PEP 712: Adding a "converter" parameter to dataclasses.field

PEP 712 has been merged.

It adds a converter parameter to dataclasses.field which should be helpful in eliminating boiler-plate when conversion semantics are warranted, and adds additional consistency and type-correctness for people using attrs and pydantic.

The two-ish large areas of discussion I expect are:

  1. The PEP proposes to run the converter on the default value. Whether to convert the default or not has really good use-cases for either choice. This way matches attrs semantics and means the default value looks no different than user-provided values.
  2. The impact on typing

Thanks for reading, discussing, and reviewing!

5 Likes

This is an issue that has annoyed me as well in the past, and I’m glad it is getting some attention.
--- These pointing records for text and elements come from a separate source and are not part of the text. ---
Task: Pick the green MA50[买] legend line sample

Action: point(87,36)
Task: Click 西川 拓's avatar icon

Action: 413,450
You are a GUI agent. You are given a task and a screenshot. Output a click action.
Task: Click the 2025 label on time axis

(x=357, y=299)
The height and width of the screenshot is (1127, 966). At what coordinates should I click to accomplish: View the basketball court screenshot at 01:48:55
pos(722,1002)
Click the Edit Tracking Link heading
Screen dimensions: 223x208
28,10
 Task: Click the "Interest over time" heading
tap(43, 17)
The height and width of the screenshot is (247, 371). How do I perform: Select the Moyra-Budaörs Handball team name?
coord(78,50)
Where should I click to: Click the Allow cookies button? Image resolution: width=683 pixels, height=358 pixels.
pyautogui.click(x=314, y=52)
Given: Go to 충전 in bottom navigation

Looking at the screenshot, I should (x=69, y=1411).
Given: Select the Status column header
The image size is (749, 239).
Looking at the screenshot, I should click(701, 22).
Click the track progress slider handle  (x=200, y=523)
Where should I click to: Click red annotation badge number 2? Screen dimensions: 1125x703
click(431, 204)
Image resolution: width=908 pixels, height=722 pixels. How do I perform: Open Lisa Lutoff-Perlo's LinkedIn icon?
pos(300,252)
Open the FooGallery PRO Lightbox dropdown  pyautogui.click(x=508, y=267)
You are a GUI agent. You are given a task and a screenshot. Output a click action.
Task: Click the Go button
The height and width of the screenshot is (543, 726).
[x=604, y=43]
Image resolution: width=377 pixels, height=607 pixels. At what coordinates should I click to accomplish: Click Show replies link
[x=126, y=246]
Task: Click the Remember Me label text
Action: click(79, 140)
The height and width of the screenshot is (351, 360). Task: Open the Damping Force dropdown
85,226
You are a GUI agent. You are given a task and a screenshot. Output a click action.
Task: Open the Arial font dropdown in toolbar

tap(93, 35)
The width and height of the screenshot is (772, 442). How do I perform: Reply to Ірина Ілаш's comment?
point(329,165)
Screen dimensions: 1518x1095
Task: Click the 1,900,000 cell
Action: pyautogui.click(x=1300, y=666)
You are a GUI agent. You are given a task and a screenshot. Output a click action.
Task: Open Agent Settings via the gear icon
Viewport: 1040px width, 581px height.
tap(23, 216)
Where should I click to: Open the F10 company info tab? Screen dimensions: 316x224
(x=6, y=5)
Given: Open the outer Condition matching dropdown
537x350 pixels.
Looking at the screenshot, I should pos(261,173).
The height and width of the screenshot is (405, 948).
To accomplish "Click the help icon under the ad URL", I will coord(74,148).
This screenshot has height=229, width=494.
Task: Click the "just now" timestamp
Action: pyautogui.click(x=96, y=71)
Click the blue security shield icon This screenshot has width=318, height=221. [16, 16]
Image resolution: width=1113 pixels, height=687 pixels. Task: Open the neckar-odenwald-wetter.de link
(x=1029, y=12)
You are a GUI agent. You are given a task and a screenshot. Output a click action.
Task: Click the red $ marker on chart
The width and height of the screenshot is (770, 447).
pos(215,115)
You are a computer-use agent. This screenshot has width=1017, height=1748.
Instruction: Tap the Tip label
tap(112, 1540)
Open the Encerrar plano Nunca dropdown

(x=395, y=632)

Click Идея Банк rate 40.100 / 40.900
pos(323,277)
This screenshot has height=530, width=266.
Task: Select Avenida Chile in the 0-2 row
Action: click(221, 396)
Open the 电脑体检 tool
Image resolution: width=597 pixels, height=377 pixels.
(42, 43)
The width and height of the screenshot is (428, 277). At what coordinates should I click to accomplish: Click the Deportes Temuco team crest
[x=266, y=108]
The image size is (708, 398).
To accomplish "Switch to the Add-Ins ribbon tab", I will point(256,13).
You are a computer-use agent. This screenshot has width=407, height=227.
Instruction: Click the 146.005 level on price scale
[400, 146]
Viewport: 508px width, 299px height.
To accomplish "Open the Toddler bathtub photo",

However, I would want to suggest a counter-proposal: add a @setattr decorator.

class Foo:

    @setattr
    def bar(self, obj: int | tuple[int, ...], /) -> tuple[int, ...]:
        return (obj,) if isinstance(obj, int) else tuple(obj)

which hooks into Foo.__setattr__ and, whenever key=bar, passes the value through this function instead, i.e. the above should be roughly equivalent to:

class Foo:
    def __setattr_bar(self, obj: int | tuple[int, ...], /) -> tuple[int, ...]:
        return (obj,) if isinstance(obj, int) else tuple(obj)

    def __setattr__(self, key, value):
        if key == "bar":
            super().__setattr__(key, self.__setattr_bar(value))
            return
        super().__setattr__(key, value)

A @dataclass decorated class could simply gobble up all @setattr decorated methods and bake them into the __init__. The advantage is that this would be multipurpose and could be used outside the context of dataclasses as well.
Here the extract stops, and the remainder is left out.